Bill Rexford (March 14, 1927 – April 18, 1994) was a stock car driver in the early 1950s.


Born in Conewango Valley, New York, he made his name driving stock cars in the region. When NASCAR introduced its "strictly stock" series, Rexford appeared in three races that were held in the Northeast, with a best finish of 3rd. He became the first of two Northern drivers to regularly drive in the series in 1950, when it became known as the Grand National division, the other driver being his teammate, Lloyd Moore. That year, he won his first career NASCAR race at Canfield, Ohio.

By the end of the year, Rexford managed to involve himself in the race for the championship. He would end up benefitting from the misfortunes of three other contenders. Two contenders, Fireball Roberts and Curtis Turner, went through major late season slumps at the same time that Rexford was at his best.

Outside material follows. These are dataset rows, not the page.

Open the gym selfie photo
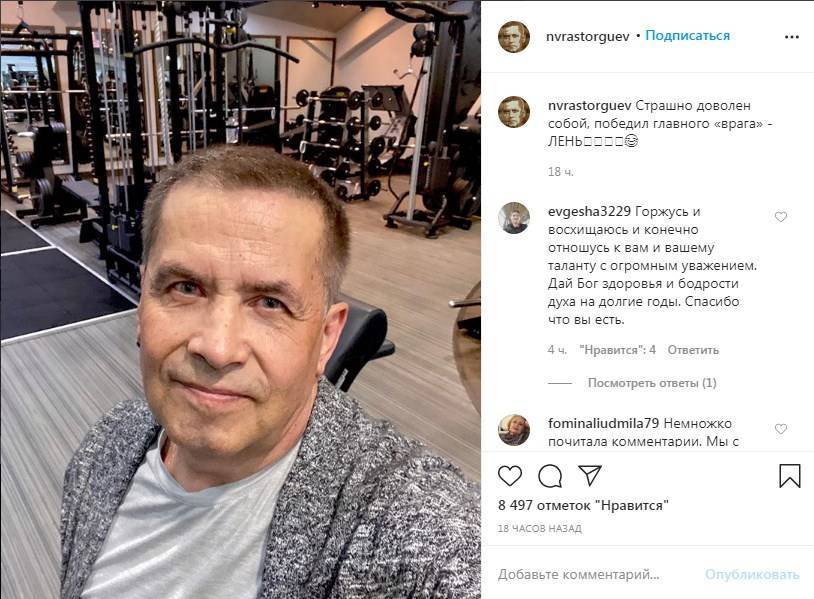 coord(240,300)
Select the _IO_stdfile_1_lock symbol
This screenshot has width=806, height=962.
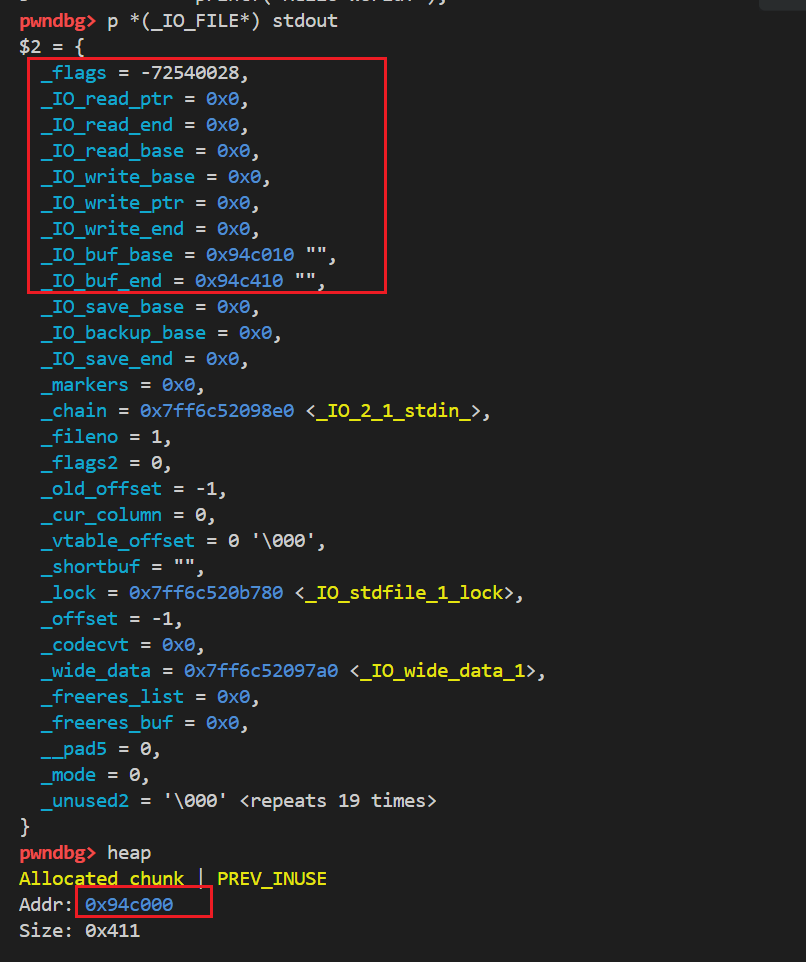(x=409, y=593)
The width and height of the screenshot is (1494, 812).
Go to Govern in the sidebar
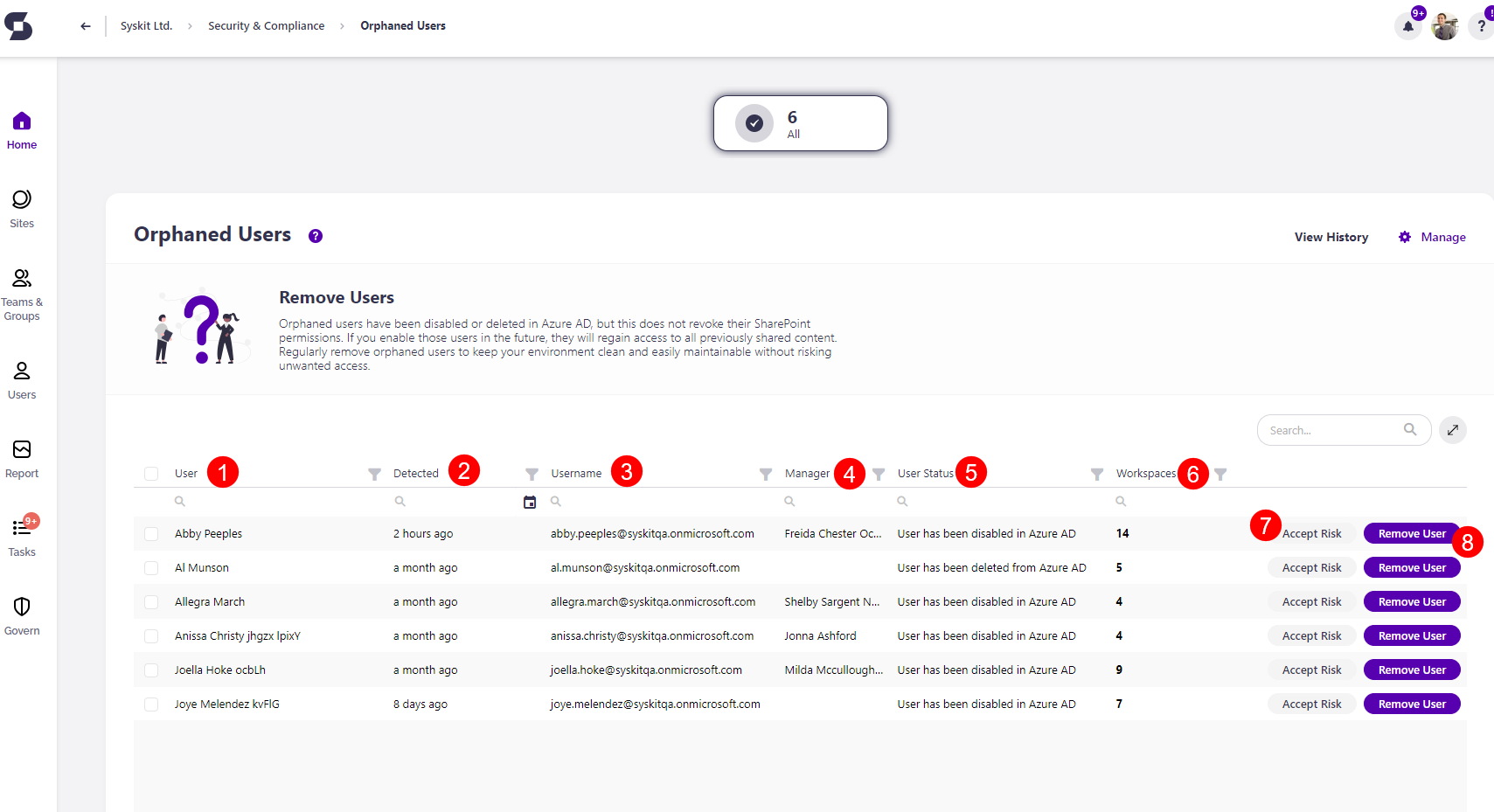pyautogui.click(x=22, y=615)
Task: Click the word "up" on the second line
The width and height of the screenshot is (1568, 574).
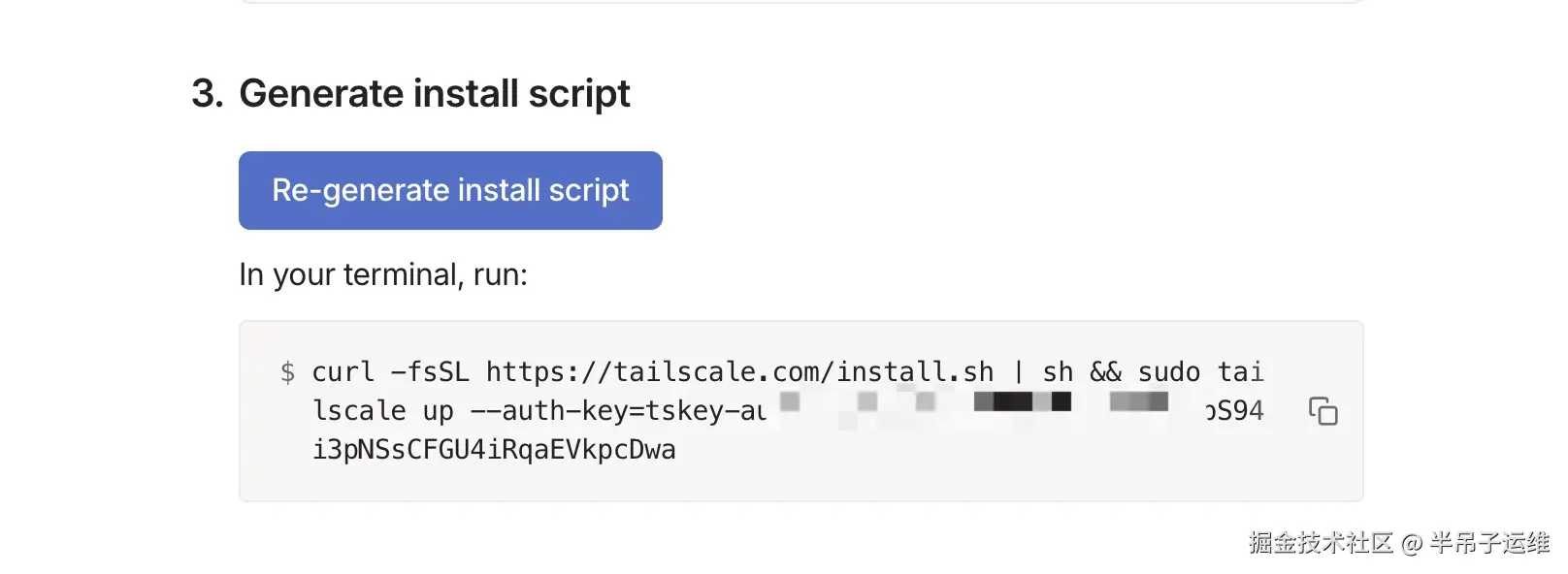Action: pyautogui.click(x=438, y=411)
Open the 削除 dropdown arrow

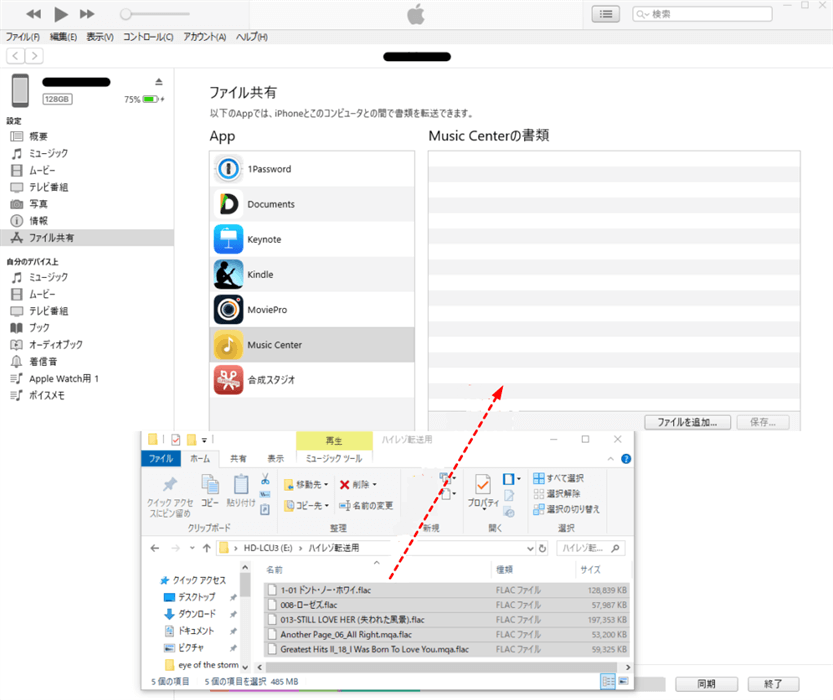[375, 485]
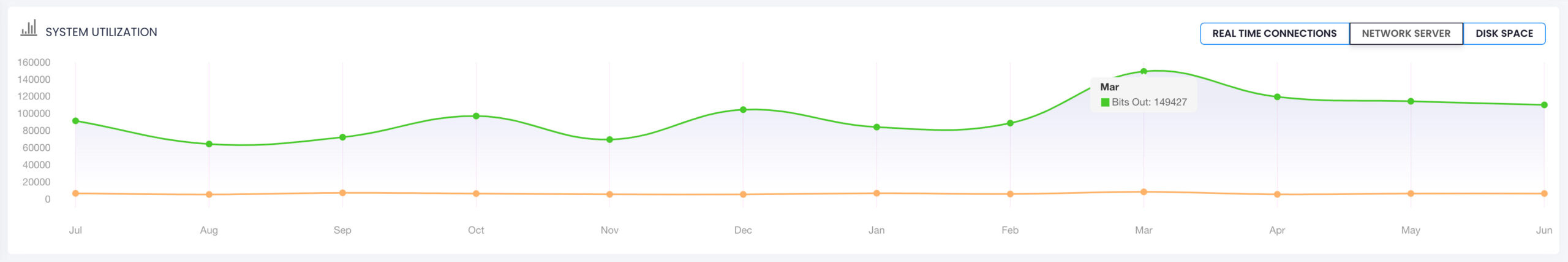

A third contender, Lee Petty, had more controversial problems, as he was stripped of 809 points (at that time, the equivalent of winning 4 races or 5 third place finishes) by NASCAR for racing in non-NASCAR sanctioned races.

At the final race of the year in Hillsboro, Rexford had a slight lead and battled with Roberts for the championship. Rexford nearly cost himself the title, when he had an early engine failure. Roberts was able to win a championship with a top 5, but he drove aggressively and tried to win. His own engine gave out with less than 50 laps to go, giving Rexford a dramatic, and controversial championship.

Following his championship, Bill returned to racing in the Northeast in 1951, making a handful of appearances at some of NASCAR's bigger races in the southeast and a few northeastern Grand National events. His win at Canfield was his only career victory.

Over 50 years later, Bill is still the youngest driver to win a championship in what has become the Sprint Cup series. He remains the only driver from the Northeast to win a champion, and was the only non-Southerner to win a title in the series until 1989, when Missouri's Rusty Wallace won.